Long in the offing, a new FDI law, which aims to improve Kuwait’s business climate and reduce obstacles to market entry, is set to play a key role in underpinning investment growth.
A national drive to bring the private sector on board for several billion-dollar infrastructure projects over the next five years is expected to set the scene for Kuwait to boost foreign direct investment (FDI) inflows.
The Direct Investment Promotion Law has been clarified by a raft of executive regulations were finalised by the government at the end of 2014, marking the last hurdle to its implementation. The investment law represents a major milestone, although questions are already being raised about how effective it will be in progressing projects and realising spending within targeted timeframes.
Building on reforms
The new investment law was drafted as part of the Kuwait Development Plan (KDP), the government’s long-term economic vision for the country. Spanning 2009 to 2035, the plan aims to reduce oil dependency by transforming the state into a diversified commercial and financial hub.
The initiative comprises five separate five-year plans. Running from 2015-20, the latest plan sets aside $116bn for a broad range of projects, including 45,000 new housing units, a metro and railway system, and a new refinery. According to the plan, Kuwait is looking to propel the private sector’s share of the economy to 41.9%, from its current level of 26.4%.
Bringing in businesses
Recent reforms introduced in Kuwait, such as a new public-private partnership (PPP) law implemented in October 2014 – which superseded an older law and established a clear regulatory framework for implementing PPP projects – as well as the long-awaited New Companies Law, are expected to be instrumental in boosting the contribution made by the private sector to economic growth.
In a key development under the new FDI law, a new organisation tasked with coordinating, licensing and boosting investment was set up in December 2014. The new entity, the Kuwait Direct Investment Promotion Authority (KDIPA), replaced the Kuwait Foreign Investment Board and falls under the Ministry of Commerce and Industry.
Experts say that the new FDI law addresses flaws in the previous system, as well as encourages the creation of new, large companies in the country. "The law is very clever in the sense that it promotes diversity and reduces too much dependency on oil and gas. This is the key and the way forward if you are looking at Kuwait's economy,” said Sherif Shawki Abdel-Fattah, a partner at PwC. “With the new law, you can now set up huge companies here in Kuwait 'except' those related to the oil and gas sector," he added.
Cutting red tape
There is also hope that the investment law’s regulations will reduce red tape and address lengthy licensing processes through the establishment of a “one-stop shop” specialised unit, where new businesses can be approved and licensed.
Stakeholders will be looking to the regulations to enhance Kuwait’s business climate. The country dropped seven places to 86th out of 189 economies rated in the World Bank’s 2015 Doing Business survey. Data from the National Bank of Kuwait showed that FDI inflows fell by 41% in 2013 to $2.3bn after FDI in the GCC fell for the fifth consecutive year according to the United Nations Conference on Trade and Development in their annually published World Investment Report 2014.

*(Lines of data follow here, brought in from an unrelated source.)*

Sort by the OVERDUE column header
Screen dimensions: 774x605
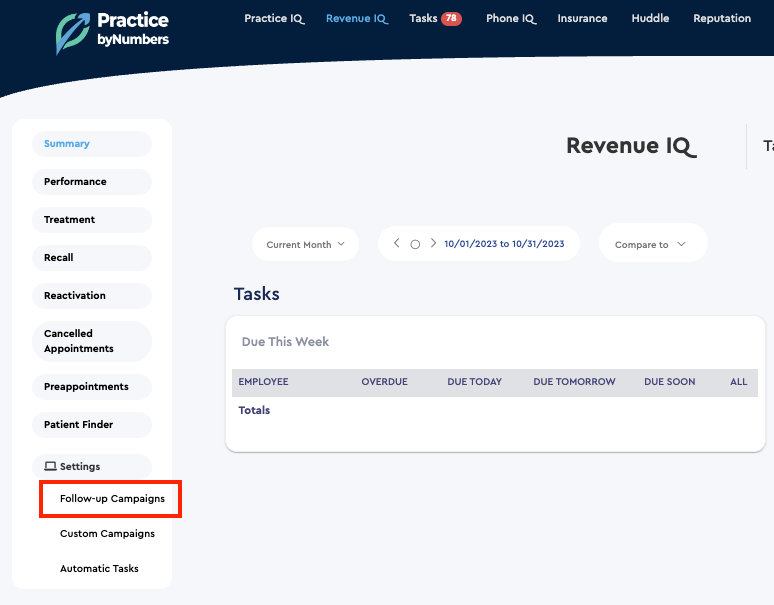pos(385,382)
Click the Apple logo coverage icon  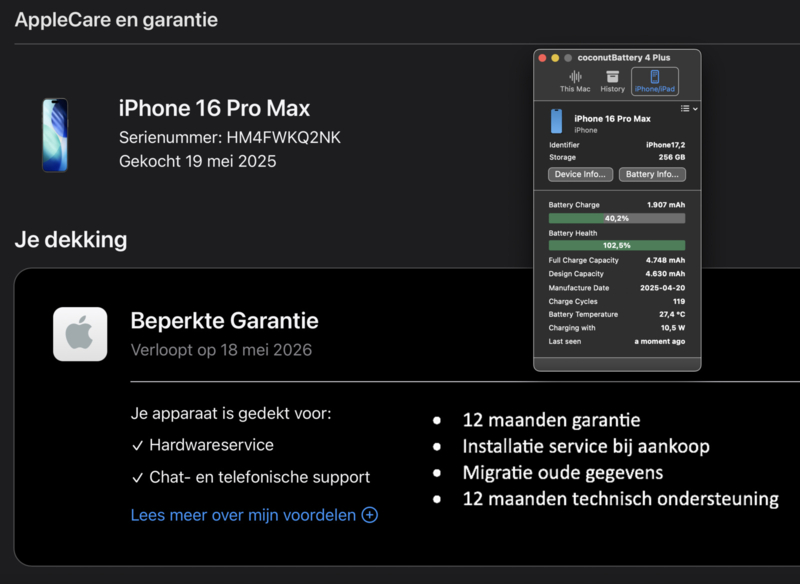pyautogui.click(x=80, y=334)
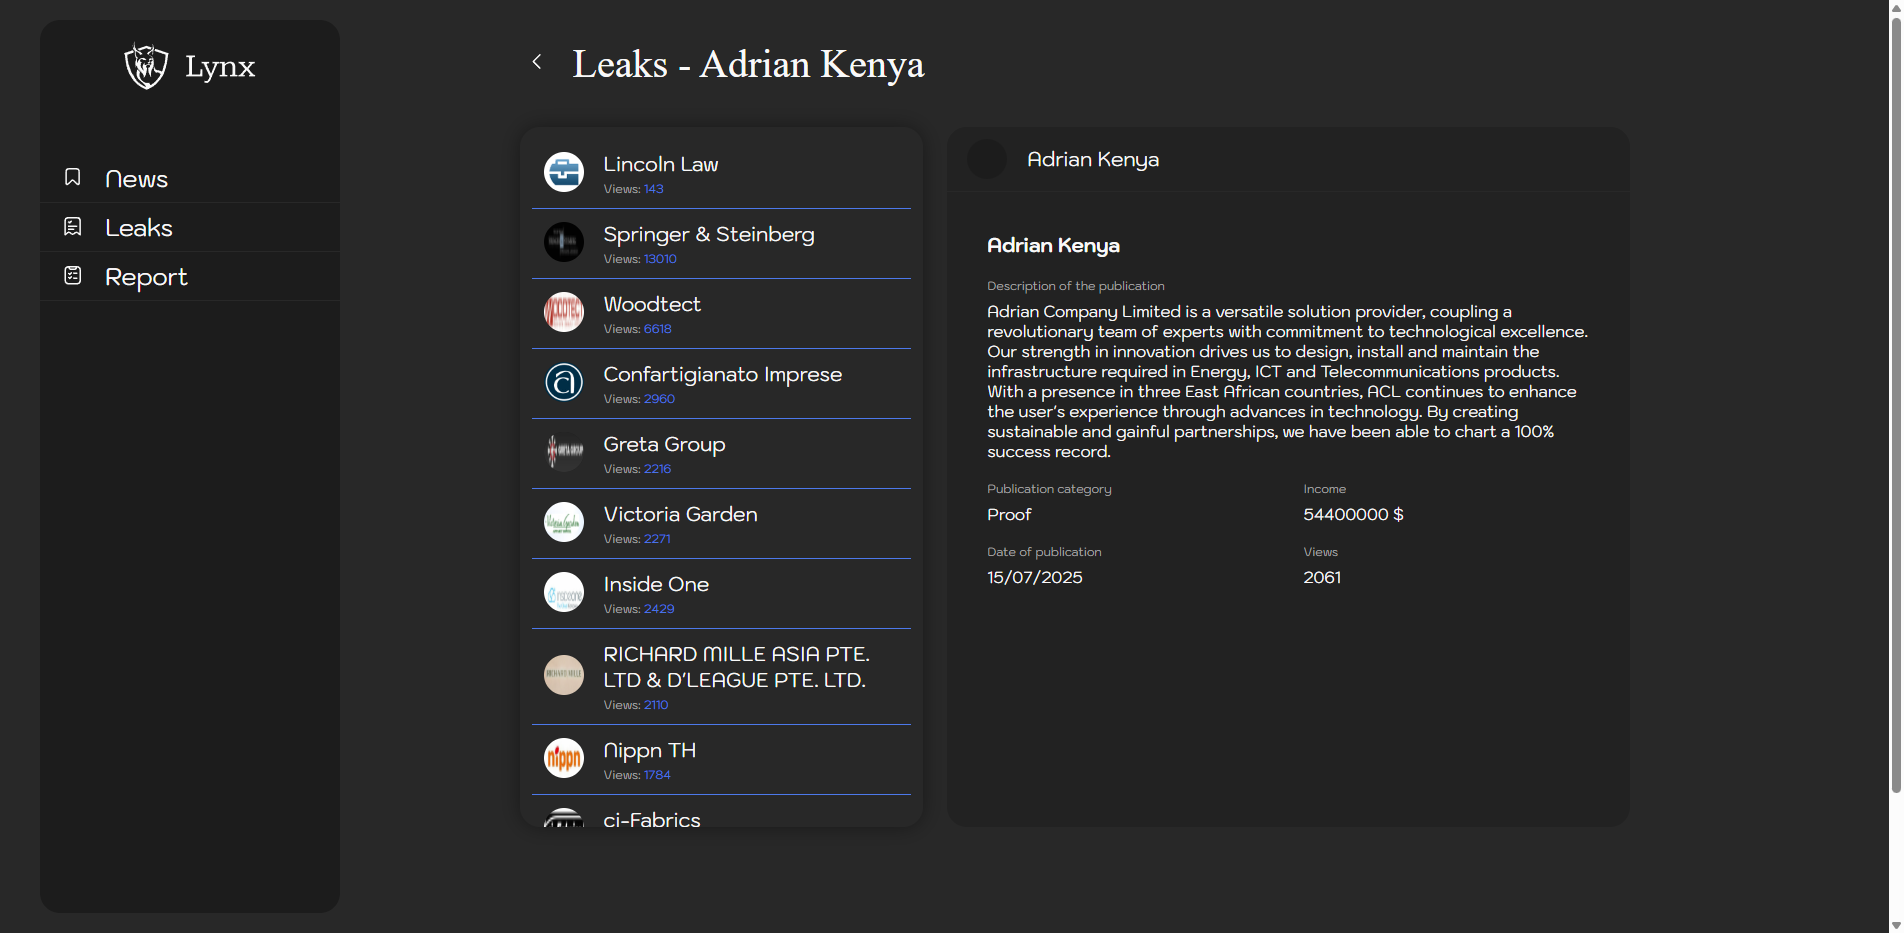
Task: Click the Woodtect red logo thumbnail
Action: coord(564,312)

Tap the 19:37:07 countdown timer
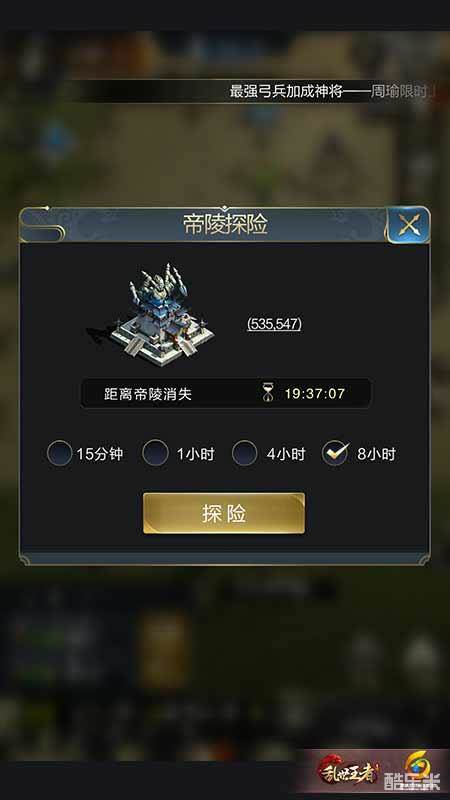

Amongst its tasks, the one-stop shop will be responsible for preparing introductory guidelines and giving clear requirements for investors, a cause for concern among interested parties in the past. The approval process for the incorporation process will take 30 days, whereas previously the process could take up to six months. KDIPA will also prepare a list of approved companies and offices responsible for following up on investor applications.
The executive regulations have been welcomed by stakeholders, although some questions remain whether the government will be able to realise its planned spending over the next five years. Sceptics point to the previous five-year plan, where only 57% of the budget was implemented for projects.
Recent announcements that the government is considering re-tendering its $8bn airport expansion project and package four of the Al-Zour Refinery upgrade have raised further doubts about how effective the law will be in helping Kuwait move forward on new ventures.
However, there are signs that investor interest is rising. The law firm Al Tamimi & Company said it had already witnessed a rise in interest since the regulations were released. “We are aware that several applications have already been submitted to KDIPA, and we anticipate numerous more applications will be submitted based on the number of inquiries we receive from our clients on a daily basis,” wrote Sonia A Salah, a lawyer at the firm, in a February 2015 Kuwait Times article. The government will be hoping for more of the same as the legislation beds in.